Although Mufazalov et al. claimed that IL-6R is the only biologically relevant receptor for IL-6 in mice (26), it should be noted that Hua Yu et al. demonstrated IL-6 is also able to bind to CD5 in B1a independently of IL-6R (27). Of note, CD5 expression was restricted to B1a cells, implying that the IL-6–CD5 module was not common. In addition, IL-6–overexpressing mice developed a lethal immune dysregulation syndrome with massively infiltrated CD11b+ myeloid cells expressing robust IL-6Ra, but no CD5. This may partly explain why the interaction between CD5 and IL-6 failed to work.

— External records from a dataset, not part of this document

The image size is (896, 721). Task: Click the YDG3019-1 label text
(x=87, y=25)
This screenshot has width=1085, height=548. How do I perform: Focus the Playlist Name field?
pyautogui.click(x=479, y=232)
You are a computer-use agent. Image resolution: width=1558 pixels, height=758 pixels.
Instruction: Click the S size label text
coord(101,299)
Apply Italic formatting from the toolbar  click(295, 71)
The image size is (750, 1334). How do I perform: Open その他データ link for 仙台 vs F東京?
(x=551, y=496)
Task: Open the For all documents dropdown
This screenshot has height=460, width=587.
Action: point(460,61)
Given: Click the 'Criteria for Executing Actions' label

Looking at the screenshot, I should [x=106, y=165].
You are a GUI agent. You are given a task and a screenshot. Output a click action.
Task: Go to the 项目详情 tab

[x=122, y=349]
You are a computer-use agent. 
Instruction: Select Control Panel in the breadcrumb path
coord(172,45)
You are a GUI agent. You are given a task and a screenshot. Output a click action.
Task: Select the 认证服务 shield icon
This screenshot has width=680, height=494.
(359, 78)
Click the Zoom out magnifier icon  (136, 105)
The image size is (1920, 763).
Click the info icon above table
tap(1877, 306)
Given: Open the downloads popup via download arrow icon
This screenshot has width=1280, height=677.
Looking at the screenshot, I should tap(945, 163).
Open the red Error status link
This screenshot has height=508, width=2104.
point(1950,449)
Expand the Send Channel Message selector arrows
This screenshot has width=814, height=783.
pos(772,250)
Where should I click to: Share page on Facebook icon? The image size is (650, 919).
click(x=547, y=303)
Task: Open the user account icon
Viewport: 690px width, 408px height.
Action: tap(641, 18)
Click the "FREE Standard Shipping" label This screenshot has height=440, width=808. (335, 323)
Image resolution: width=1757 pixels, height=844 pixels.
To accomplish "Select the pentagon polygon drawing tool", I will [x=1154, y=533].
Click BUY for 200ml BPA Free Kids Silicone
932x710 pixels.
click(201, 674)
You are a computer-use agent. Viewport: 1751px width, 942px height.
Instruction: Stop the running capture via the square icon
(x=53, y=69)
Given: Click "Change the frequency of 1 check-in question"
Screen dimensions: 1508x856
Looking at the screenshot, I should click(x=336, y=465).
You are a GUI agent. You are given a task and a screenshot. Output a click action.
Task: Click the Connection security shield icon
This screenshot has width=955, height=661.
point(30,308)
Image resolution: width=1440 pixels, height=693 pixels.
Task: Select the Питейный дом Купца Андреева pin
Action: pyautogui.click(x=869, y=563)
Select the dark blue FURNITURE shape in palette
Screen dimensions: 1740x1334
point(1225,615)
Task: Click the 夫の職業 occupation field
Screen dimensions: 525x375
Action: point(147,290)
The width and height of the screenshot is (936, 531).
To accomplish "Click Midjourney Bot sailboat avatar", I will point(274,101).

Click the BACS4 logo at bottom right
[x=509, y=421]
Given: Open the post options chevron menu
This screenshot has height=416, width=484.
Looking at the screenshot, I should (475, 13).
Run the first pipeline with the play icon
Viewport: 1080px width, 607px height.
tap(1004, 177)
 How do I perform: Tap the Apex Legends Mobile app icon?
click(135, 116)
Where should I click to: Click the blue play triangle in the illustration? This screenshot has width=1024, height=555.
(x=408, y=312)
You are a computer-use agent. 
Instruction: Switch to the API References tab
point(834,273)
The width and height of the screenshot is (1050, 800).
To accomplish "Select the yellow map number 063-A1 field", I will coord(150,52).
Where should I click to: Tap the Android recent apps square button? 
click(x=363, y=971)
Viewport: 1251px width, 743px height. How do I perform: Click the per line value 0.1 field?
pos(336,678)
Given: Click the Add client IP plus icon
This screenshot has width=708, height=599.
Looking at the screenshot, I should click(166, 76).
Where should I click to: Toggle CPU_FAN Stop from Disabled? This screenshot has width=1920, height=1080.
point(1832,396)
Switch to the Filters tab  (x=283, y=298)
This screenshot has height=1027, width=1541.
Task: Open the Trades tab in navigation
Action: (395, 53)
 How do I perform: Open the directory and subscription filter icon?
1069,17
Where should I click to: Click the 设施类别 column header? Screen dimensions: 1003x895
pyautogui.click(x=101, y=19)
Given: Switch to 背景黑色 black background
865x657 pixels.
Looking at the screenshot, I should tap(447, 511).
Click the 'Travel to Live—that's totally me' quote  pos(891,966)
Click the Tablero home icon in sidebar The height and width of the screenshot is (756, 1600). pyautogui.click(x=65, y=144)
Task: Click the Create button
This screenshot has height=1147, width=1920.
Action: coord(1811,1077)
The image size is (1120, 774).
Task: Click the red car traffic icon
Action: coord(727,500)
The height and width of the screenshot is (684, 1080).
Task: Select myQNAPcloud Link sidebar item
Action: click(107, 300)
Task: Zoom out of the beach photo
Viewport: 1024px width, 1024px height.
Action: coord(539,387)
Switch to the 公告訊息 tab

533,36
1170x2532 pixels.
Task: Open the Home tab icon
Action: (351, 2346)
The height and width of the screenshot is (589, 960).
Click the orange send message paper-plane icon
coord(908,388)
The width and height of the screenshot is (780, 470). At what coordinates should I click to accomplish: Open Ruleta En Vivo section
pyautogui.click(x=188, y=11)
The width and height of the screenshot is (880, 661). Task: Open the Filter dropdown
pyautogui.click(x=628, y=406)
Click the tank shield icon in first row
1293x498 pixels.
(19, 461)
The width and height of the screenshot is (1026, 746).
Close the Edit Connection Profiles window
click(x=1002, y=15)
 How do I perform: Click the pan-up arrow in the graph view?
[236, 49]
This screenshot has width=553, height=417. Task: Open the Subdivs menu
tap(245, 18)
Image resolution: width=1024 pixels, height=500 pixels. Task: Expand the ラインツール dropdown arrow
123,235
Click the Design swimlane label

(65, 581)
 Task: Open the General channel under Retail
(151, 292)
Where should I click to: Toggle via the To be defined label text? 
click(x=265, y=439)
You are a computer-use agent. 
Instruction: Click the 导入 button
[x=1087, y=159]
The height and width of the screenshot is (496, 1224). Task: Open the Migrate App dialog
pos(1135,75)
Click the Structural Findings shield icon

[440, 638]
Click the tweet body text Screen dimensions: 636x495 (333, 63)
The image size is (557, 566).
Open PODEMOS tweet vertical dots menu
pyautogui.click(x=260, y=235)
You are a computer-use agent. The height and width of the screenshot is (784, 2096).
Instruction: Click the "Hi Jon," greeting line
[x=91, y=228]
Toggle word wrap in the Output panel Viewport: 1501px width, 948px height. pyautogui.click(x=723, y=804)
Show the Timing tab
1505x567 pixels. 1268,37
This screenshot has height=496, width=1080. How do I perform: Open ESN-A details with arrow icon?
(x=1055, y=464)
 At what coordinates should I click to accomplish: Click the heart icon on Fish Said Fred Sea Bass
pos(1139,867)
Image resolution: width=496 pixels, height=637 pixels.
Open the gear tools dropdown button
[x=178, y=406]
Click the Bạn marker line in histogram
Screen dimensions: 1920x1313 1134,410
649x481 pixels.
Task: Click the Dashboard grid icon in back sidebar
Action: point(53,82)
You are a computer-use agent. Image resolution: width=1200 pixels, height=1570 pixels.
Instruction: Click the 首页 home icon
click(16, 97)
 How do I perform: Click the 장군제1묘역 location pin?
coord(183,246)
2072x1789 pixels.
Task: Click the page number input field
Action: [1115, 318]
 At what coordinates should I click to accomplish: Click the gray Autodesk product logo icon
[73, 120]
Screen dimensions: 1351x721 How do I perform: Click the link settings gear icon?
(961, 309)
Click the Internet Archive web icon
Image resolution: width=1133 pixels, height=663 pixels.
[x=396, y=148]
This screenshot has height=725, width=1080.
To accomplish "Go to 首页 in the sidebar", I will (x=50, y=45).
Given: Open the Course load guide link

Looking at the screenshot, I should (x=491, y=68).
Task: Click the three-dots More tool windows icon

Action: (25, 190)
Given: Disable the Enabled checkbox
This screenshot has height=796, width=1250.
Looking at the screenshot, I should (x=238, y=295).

In addition, Wael El-Rifai et al. found that TFF1 interfered with IL-6R and further compromised the formation of the IL-6–mediated IL-6Rα/gp130 complex, which played a protective role in mucosal integrity against gastric tumorigenesis (28). Furthermore, other antagonists targeting gp130 led to the disturbance of the IL-6/IL-6R/gp130 system. For instance, IL-27p28 is a natural antagonist for blocking gp130-mediated signaling via interaction at a lower affinity compared with IL-6R/gp130 interaction. Furthermore, tumor necrosis factor receptor–associated factor 5 (TRAF5) has also been reported as constitutively binding to gp130, antagonizing IL-6–driven activation of STAT3 (29). Indeed, our work is also of importance for filling out current knowledge of the IL-6/IL-6R/gp130 system.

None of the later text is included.